SOURCE DATA:
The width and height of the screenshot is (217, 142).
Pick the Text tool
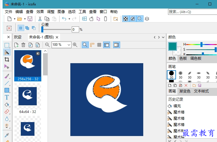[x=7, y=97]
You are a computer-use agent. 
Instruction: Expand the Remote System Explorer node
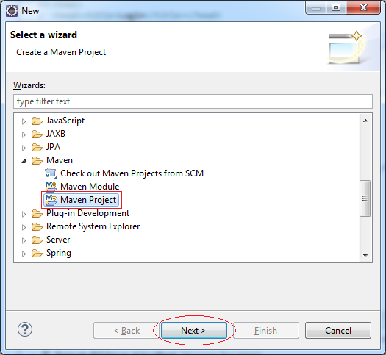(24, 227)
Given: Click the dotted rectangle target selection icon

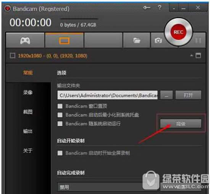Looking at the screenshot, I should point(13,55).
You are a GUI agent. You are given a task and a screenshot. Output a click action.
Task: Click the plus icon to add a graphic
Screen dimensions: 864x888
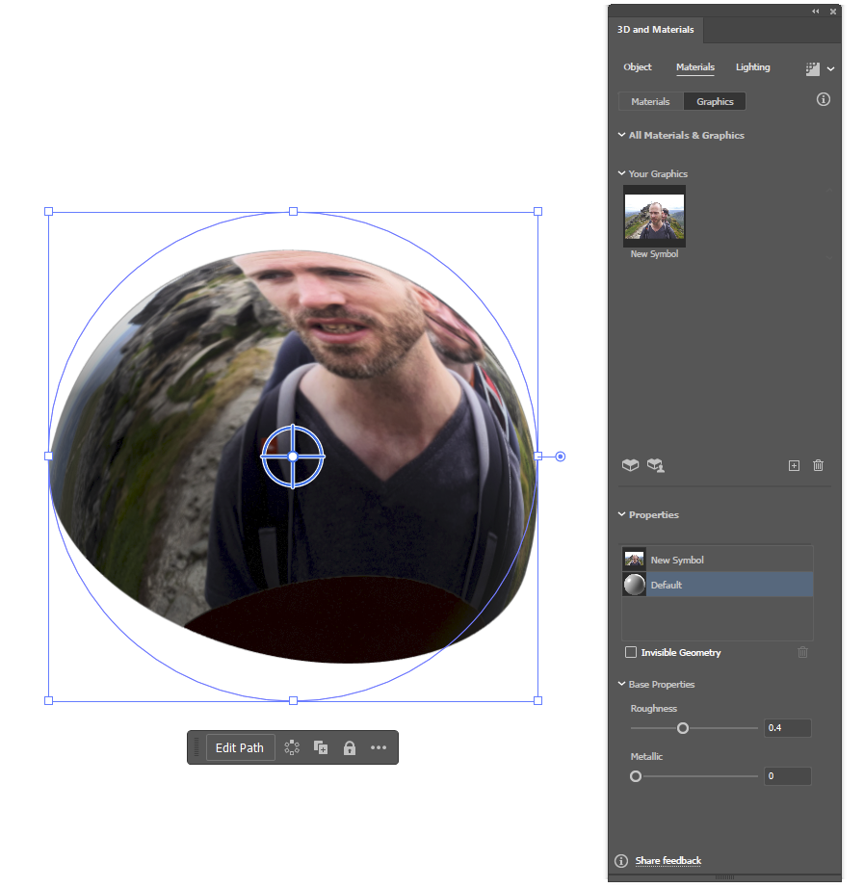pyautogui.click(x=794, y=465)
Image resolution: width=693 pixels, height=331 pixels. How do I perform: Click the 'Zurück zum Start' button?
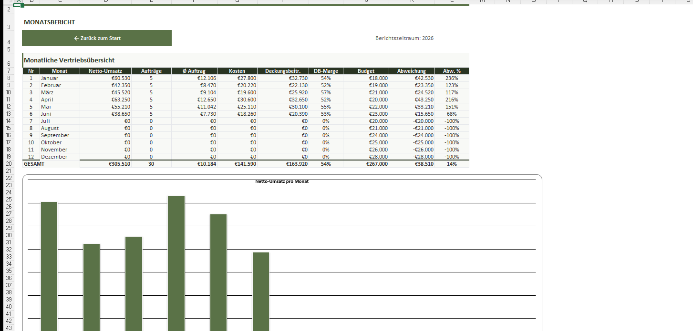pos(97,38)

==

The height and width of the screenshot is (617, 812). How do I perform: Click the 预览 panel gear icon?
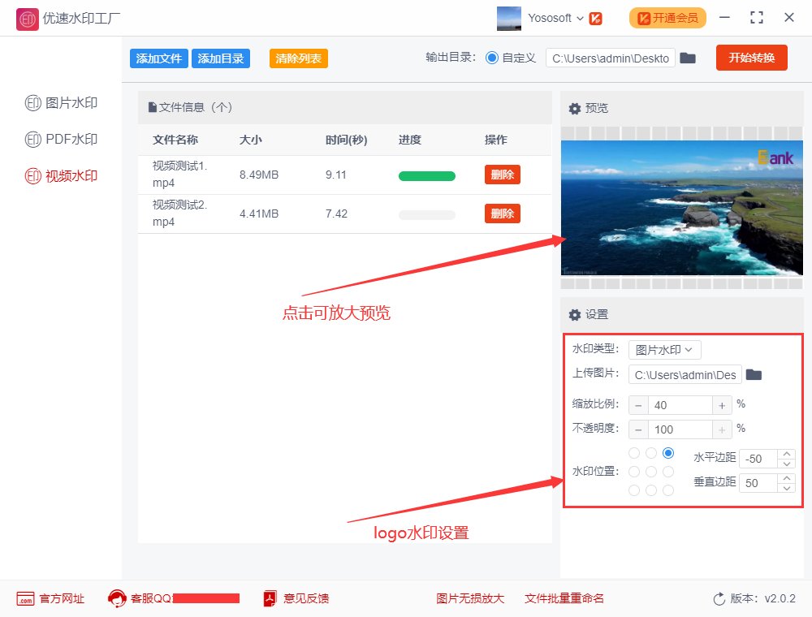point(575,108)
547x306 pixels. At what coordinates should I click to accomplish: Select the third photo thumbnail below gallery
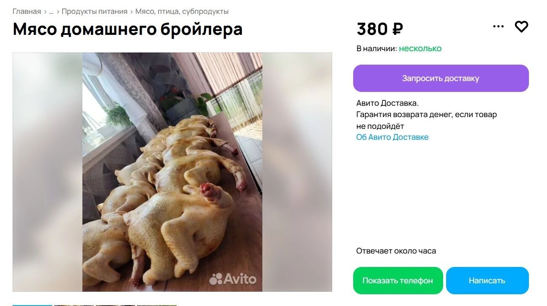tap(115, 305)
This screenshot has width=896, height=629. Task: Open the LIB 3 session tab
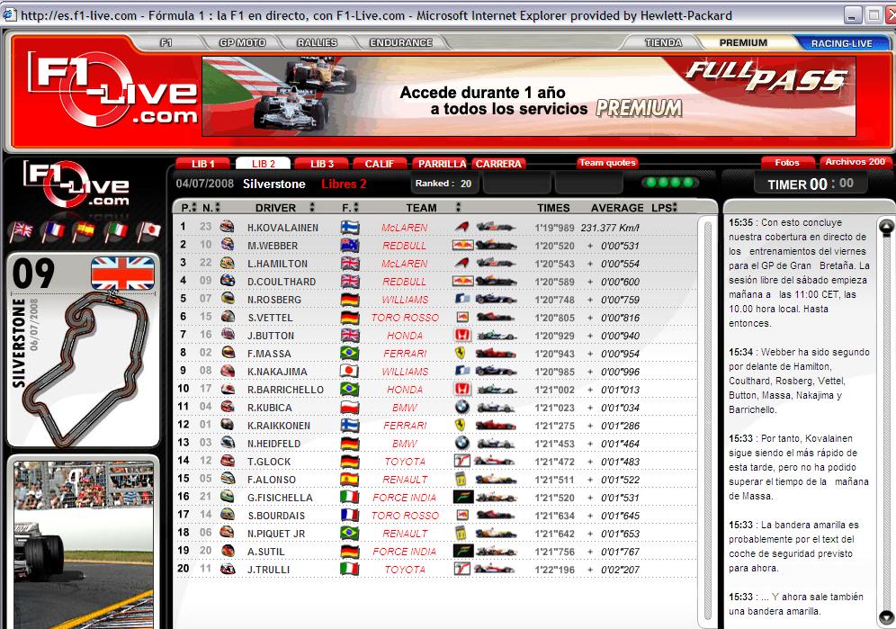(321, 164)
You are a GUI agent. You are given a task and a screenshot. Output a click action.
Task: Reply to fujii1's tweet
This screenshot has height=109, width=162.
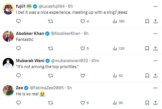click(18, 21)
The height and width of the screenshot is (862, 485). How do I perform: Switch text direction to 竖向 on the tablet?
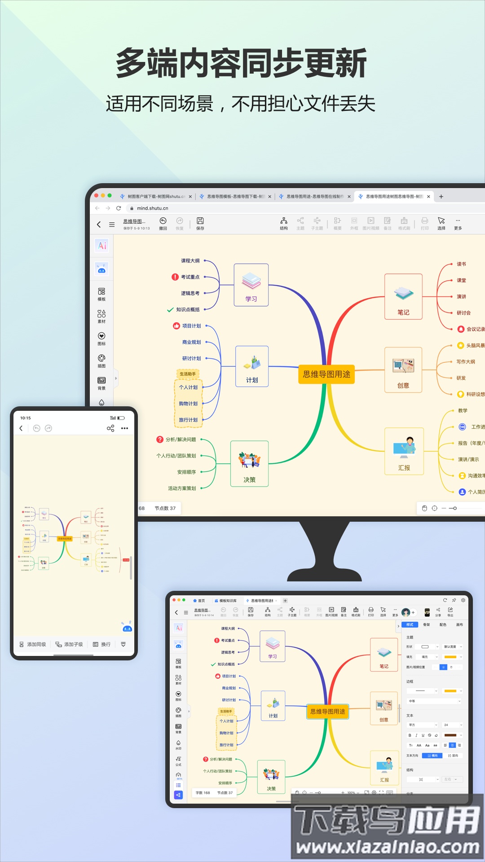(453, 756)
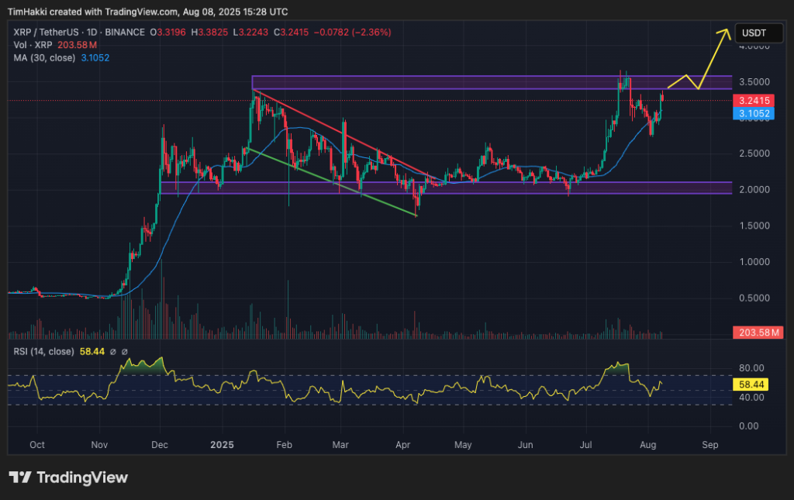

PROBLEM DETAILS:
Your answer must be everything above from the line with "The width and" down to the line with "Task: Click the plus icon to add a graphic", word for word, and no pictures.

OUTPUT OF THE TASK:
The width and height of the screenshot is (217, 142).
Pick the Text tool
[x=7, y=97]
You are a computer-use agent. 
Instruction: Expand the Remote System Explorer node
(24, 227)
Given: Click the dotted rectangle target selection icon

Looking at the screenshot, I should point(13,55).
You are a GUI agent. You are given a task and a screenshot. Output a click action.
Task: Click the plus icon to add a graphic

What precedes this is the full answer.